Un pas de plus vers la justice
Novateur, le jugement des directeurs de la prison de Coronda l’est aussi. Les procès de la dictature ne manquent pourtant pas en Argentine depuis les années 2000, date à laquelle ont été abrogées les lois dites «de l’obéissance due» et «du point final», qui avaient à la fin des années 1980 jeté une chape de silence sur les crimes commis pendant la dictature. Mais pour la première fois, ce ne sont pas des hauts gradés ou des responsables de centres de détention clandestins qui sont sur le banc des accusés, mais les directeurs d’une prison légale.
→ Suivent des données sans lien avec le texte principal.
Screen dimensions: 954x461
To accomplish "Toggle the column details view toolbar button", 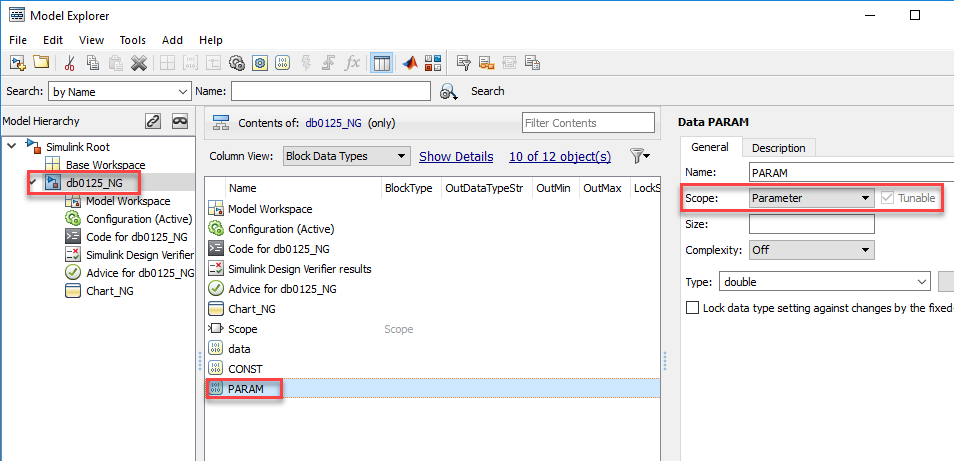I will click(x=381, y=63).
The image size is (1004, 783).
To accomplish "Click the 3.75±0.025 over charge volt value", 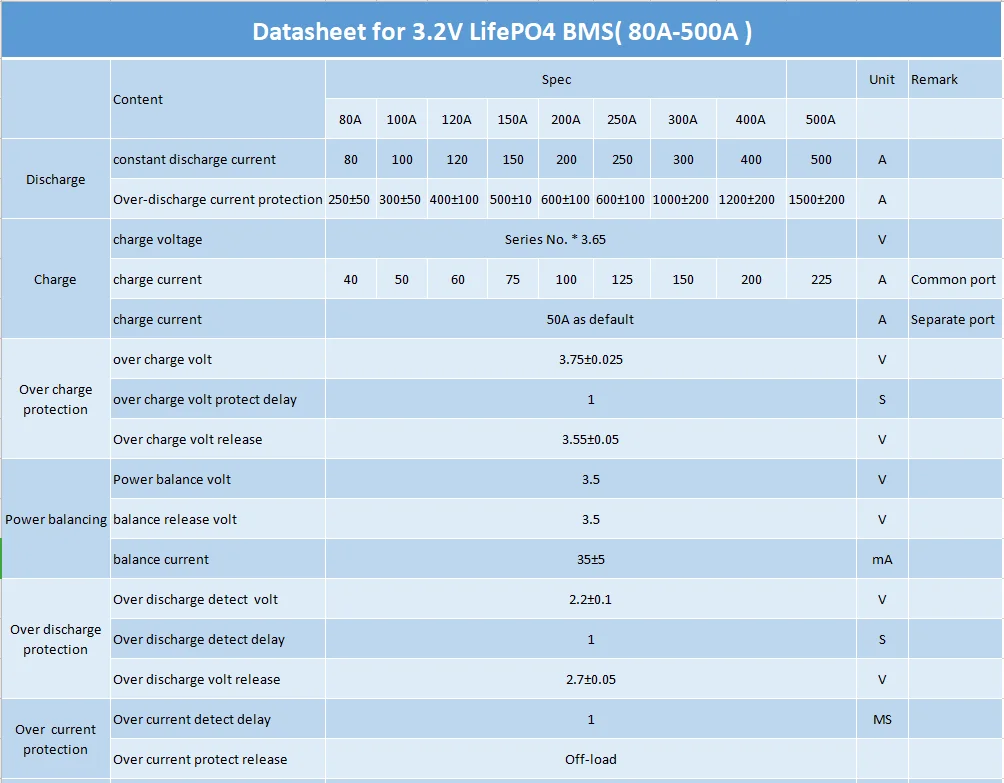I will 590,359.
«Il y a eu d’autres modalités de brutalité pendant la dictature, comme à la prison de La Plata, où l’on annonçait à des prisonniers qu’ils seraient libérés avant de les assassiner à leur sortie de prison et, bien sûr, dans les centres clandestins de détention, où plus de 30 000 camarades ont disparu», explique Sergio Ferrari. «Mais à Coronda, ce qu’a dénoncé le procureur, c’est le régime quotidien de détention, qui visait à anéantir les détenus politiques, considérés comme des ennemis de guerre, et qui s’apparentait en lui-même à une forme de torture quotidienne.» Un
pas de plus pour le processus judiciaire et mémoriel, d’autant plus que cette prison était la seule dirigée par la gendarmerie nationale: «Cette condamnation, c’est aussi la reconnaissance d’une coresponsabilité de ce corps dans la répression», souligne Sergio Ferrari.
La résistance malgré tout
Mais la particularité de ce procès tient aussi à l’un de ses acteurs: les Corondinos, du surnom adopté par les anciens détenus. Soudés, organisés en association, ces derniers ont participé activement au procès comme partie civile. «Face au système de terreur, il s’est passé quelque chose de merveilleux à Coronda: une réaction collective, unitaire, de résistance quotidienne», sourit Sergio Ferrari. «Tout était interdit, alors nous avons inventé un instrument fait de mie de pain brûlée qui jouait le rôle d’un petit miroir, el periscopio. Avec ça, nous guettions sous la porte le moment où les gardiens s’éloignaient. Alors, tout un système de communication s’activait: on parlait par la fenêtre, par le lavabo dévissé ou par les toilettes vidées – ‘le téléphone’, dans notre jargon. On tenait de véritables classes de sociologie, d’histoire, de philosophie, on se racontait des films…» Une expérience de solidarité qui a laissé des traces durables. Vingt ans après, un livre collectif en est né, Del otro lado de la mirilla. Et certains ex-détenus caressent l’idée d’un tome 2, consacré au procès.